- Work item
All entries below are to be copied precisely as they appear.

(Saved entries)
-- -- --
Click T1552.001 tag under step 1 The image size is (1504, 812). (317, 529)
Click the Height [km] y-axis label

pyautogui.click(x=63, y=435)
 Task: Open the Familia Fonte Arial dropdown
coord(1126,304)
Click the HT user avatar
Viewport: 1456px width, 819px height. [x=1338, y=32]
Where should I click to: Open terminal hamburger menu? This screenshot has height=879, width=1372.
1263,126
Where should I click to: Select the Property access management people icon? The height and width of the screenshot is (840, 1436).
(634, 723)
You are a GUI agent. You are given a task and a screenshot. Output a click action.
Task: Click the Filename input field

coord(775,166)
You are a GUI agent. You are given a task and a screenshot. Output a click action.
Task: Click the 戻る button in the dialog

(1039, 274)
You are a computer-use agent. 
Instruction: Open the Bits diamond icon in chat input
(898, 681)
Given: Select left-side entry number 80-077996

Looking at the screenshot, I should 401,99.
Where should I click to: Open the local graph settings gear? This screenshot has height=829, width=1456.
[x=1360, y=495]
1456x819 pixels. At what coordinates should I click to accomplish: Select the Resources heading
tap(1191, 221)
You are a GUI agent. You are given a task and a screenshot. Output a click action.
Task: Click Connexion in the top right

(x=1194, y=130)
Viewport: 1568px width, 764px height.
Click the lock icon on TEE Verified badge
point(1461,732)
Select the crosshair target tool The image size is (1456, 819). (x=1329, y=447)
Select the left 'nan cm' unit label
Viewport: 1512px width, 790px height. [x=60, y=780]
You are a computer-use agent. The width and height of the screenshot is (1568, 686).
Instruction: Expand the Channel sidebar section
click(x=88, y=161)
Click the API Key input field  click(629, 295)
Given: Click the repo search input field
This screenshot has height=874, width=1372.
-- -- --
- Reply to the task
Click T1552.001 tag under step 1 The image size is (1504, 812). (317, 529)
Click the Height [km] y-axis label

pyautogui.click(x=63, y=435)
 Task: Open the Familia Fonte Arial dropdown
coord(1126,304)
Click the HT user avatar
Viewport: 1456px width, 819px height. [x=1338, y=32]
Where should I click to: Open terminal hamburger menu? This screenshot has height=879, width=1372.
1263,126
Where should I click to: Select the Property access management people icon? The height and width of the screenshot is (840, 1436).
(634, 723)
You are a GUI agent. You are given a task and a screenshot. Output a click action.
Task: Click the Filename input field

coord(775,166)
You are a GUI agent. You are given a task and a screenshot. Output a click action.
Task: Click the 戻る button in the dialog

(1039, 274)
You are a computer-use agent. 
Instruction: Open the Bits diamond icon in chat input
(898, 681)
Given: Select left-side entry number 80-077996

Looking at the screenshot, I should 401,99.
Where should I click to: Open the local graph settings gear? This screenshot has height=829, width=1456.
[x=1360, y=495]
1456x819 pixels. At what coordinates should I click to accomplish: Select the Resources heading
tap(1191, 221)
You are a GUI agent. You are given a task and a screenshot. Output a click action.
Task: Click Connexion in the top right

(x=1194, y=130)
Viewport: 1568px width, 764px height.
Click the lock icon on TEE Verified badge
point(1461,732)
Select the crosshair target tool The image size is (1456, 819). (x=1329, y=447)
Select the left 'nan cm' unit label
Viewport: 1512px width, 790px height. [x=60, y=780]
You are a computer-use agent. The width and height of the screenshot is (1568, 686).
Instruction: Expand the Channel sidebar section
click(x=88, y=161)
Click the API Key input field  click(629, 295)
Given: Click the repo search input field
This screenshot has height=874, width=1372.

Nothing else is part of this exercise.